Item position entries
......

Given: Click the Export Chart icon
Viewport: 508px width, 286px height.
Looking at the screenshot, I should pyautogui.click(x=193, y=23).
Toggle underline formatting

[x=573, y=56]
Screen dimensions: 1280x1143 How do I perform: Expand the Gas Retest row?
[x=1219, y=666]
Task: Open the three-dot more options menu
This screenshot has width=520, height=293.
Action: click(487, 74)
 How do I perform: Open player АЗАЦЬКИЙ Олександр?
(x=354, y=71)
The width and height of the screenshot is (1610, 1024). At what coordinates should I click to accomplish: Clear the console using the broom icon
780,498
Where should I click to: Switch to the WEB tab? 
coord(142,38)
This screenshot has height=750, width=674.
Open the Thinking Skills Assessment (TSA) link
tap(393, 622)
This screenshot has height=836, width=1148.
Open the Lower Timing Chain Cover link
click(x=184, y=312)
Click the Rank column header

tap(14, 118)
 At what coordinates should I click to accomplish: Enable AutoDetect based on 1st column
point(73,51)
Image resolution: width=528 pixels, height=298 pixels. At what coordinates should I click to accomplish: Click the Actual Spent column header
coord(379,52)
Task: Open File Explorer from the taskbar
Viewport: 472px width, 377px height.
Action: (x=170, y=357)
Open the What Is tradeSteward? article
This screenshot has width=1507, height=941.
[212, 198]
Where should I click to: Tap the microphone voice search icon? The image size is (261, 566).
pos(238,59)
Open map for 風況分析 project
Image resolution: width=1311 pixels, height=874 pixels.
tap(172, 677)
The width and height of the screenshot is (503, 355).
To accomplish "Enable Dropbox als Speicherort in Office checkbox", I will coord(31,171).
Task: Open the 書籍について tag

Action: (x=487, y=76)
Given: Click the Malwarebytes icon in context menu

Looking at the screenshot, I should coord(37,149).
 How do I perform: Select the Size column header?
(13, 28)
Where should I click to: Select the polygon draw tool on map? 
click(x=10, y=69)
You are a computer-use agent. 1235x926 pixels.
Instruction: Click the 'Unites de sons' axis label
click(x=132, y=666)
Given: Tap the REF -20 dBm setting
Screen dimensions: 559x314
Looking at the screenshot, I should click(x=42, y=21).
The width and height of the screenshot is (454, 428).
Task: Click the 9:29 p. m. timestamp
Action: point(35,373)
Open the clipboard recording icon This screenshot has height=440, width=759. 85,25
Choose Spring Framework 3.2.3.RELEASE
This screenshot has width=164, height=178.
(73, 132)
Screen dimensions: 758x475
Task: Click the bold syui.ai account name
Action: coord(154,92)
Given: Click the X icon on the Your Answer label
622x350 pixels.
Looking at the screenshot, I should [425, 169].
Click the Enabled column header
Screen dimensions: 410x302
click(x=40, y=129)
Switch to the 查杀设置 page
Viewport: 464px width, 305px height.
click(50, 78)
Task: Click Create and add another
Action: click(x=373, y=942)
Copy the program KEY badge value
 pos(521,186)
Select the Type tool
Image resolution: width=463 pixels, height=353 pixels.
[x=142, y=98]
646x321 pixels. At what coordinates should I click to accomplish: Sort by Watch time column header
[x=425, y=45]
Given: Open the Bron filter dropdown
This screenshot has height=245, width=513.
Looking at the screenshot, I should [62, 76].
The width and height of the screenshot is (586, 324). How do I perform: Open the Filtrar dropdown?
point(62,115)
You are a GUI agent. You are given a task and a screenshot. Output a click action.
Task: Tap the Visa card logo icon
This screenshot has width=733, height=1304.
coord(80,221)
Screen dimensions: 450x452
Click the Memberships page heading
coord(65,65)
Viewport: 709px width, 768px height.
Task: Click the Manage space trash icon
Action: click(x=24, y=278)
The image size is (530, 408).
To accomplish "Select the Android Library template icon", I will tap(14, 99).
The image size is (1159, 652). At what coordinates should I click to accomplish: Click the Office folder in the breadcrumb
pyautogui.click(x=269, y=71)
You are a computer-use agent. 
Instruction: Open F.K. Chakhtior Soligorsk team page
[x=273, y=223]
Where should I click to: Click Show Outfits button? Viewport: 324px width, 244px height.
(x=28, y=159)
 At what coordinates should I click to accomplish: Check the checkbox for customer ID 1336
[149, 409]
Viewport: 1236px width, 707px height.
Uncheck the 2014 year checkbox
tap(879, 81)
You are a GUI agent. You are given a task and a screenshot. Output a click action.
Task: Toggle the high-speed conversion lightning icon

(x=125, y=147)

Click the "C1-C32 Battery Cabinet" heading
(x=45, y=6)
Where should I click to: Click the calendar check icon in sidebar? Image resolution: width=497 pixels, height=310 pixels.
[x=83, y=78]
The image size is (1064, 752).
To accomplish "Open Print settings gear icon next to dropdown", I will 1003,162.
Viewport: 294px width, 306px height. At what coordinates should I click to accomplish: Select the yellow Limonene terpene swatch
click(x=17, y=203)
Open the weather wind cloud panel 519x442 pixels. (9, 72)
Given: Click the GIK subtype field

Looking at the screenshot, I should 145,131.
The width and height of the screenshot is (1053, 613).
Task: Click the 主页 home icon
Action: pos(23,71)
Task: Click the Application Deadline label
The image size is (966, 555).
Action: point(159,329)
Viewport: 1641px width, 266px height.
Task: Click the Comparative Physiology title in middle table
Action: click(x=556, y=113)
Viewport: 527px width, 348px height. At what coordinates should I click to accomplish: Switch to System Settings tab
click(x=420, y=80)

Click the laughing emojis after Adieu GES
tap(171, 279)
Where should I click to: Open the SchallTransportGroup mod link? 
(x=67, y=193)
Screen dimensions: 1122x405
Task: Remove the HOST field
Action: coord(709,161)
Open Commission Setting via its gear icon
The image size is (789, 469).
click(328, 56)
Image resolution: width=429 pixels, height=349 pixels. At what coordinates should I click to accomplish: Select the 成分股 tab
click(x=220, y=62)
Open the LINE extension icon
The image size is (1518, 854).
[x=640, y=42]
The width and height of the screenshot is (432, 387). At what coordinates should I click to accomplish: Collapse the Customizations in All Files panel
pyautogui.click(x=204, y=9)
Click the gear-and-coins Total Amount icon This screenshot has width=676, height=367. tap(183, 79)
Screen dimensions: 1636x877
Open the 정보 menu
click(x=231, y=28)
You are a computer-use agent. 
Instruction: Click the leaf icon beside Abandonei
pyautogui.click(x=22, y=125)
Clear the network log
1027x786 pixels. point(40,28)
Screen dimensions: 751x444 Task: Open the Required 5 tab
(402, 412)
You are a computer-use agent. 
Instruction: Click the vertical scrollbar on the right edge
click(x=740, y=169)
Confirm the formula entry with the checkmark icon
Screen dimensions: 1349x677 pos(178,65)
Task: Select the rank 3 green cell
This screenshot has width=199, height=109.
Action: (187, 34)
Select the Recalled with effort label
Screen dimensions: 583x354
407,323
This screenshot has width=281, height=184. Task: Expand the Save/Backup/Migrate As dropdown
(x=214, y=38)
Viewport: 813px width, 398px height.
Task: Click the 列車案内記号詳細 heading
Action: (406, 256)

......

Set problem - Show every line of the listing above that contains the string "Office". Case counts.

Written answer -
To accomplish "Enable Dropbox als Speicherort in Office checkbox", I will coord(31,171).
The image size is (1159, 652). At what coordinates should I click to accomplish: Click the Office folder in the breadcrumb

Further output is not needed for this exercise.